(Saved data entries)
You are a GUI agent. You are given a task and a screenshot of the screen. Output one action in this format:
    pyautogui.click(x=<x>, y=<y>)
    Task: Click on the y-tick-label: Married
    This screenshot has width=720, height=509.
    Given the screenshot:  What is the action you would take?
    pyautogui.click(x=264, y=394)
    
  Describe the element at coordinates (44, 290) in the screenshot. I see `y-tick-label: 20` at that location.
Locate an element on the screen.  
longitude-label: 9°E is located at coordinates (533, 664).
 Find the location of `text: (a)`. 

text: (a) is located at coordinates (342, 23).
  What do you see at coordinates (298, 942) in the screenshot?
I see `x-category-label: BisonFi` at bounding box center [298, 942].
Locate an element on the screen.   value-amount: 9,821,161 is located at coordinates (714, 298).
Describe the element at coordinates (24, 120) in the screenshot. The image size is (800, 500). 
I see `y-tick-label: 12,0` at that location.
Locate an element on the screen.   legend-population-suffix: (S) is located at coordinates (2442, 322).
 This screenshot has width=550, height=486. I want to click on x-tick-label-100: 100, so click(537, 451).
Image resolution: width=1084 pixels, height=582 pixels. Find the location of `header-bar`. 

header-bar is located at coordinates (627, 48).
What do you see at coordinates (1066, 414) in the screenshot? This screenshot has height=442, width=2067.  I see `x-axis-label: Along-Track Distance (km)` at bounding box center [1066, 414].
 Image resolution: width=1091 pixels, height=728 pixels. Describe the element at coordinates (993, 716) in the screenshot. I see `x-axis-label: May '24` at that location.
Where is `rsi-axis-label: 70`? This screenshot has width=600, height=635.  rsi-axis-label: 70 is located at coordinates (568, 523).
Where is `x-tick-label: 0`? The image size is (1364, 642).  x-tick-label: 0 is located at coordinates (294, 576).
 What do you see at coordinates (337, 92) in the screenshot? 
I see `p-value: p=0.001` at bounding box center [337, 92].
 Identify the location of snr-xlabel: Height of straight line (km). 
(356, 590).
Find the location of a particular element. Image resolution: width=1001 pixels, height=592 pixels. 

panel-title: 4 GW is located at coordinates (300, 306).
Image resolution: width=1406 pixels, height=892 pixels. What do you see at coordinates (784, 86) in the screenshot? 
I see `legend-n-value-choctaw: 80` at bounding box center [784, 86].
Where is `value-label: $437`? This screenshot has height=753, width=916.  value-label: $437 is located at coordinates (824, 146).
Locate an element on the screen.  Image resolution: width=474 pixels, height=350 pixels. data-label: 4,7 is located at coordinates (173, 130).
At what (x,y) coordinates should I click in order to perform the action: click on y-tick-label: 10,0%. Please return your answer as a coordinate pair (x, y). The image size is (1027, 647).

* YOUR OBJECTIVE *
Print all of the data above again, character for character.

* EXERCISE OUTPUT *
You are a GUI agent. You are given a task and a screenshot of the screen. Output one action in this format:
    pyautogui.click(x=<x>, y=<y>)
    Task: Click on the y-tick-label: Married
    This screenshot has width=720, height=509.
    Given the screenshot:  What is the action you would take?
    pyautogui.click(x=264, y=394)
    
  Describe the element at coordinates (44, 290) in the screenshot. I see `y-tick-label: 20` at that location.
Locate an element on the screen.  
longitude-label: 9°E is located at coordinates (533, 664).
 Find the location of `text: (a)`. 

text: (a) is located at coordinates (342, 23).
  What do you see at coordinates (298, 942) in the screenshot?
I see `x-category-label: BisonFi` at bounding box center [298, 942].
Locate an element on the screen.   value-amount: 9,821,161 is located at coordinates (714, 298).
Describe the element at coordinates (24, 120) in the screenshot. The image size is (800, 500). 
I see `y-tick-label: 12,0` at that location.
Locate an element on the screen.   legend-population-suffix: (S) is located at coordinates (2442, 322).
 This screenshot has width=550, height=486. I want to click on x-tick-label-100: 100, so click(537, 451).
Image resolution: width=1084 pixels, height=582 pixels. Find the location of `header-bar`. 

header-bar is located at coordinates (627, 48).
What do you see at coordinates (1066, 414) in the screenshot? This screenshot has height=442, width=2067.  I see `x-axis-label: Along-Track Distance (km)` at bounding box center [1066, 414].
 Image resolution: width=1091 pixels, height=728 pixels. Describe the element at coordinates (993, 716) in the screenshot. I see `x-axis-label: May '24` at that location.
Where is `rsi-axis-label: 70`? This screenshot has width=600, height=635.  rsi-axis-label: 70 is located at coordinates (568, 523).
Where is `x-tick-label: 0`? The image size is (1364, 642).  x-tick-label: 0 is located at coordinates (294, 576).
 What do you see at coordinates (337, 92) in the screenshot? 
I see `p-value: p=0.001` at bounding box center [337, 92].
 Identify the location of snr-xlabel: Height of straight line (km). 
(356, 590).
Find the location of a particular element. Image resolution: width=1001 pixels, height=592 pixels. 

panel-title: 4 GW is located at coordinates (300, 306).
Image resolution: width=1406 pixels, height=892 pixels. What do you see at coordinates (784, 86) in the screenshot? 
I see `legend-n-value-choctaw: 80` at bounding box center [784, 86].
Where is `value-label: $437`? This screenshot has height=753, width=916.  value-label: $437 is located at coordinates (824, 146).
Locate an element on the screen.  Image resolution: width=474 pixels, height=350 pixels. data-label: 4,7 is located at coordinates (173, 130).
At what (x,y) coordinates should I click in order to perform the action: click on y-tick-label: 10,0%. Please return your answer as a coordinate pair (x, y). The image size is (1027, 647).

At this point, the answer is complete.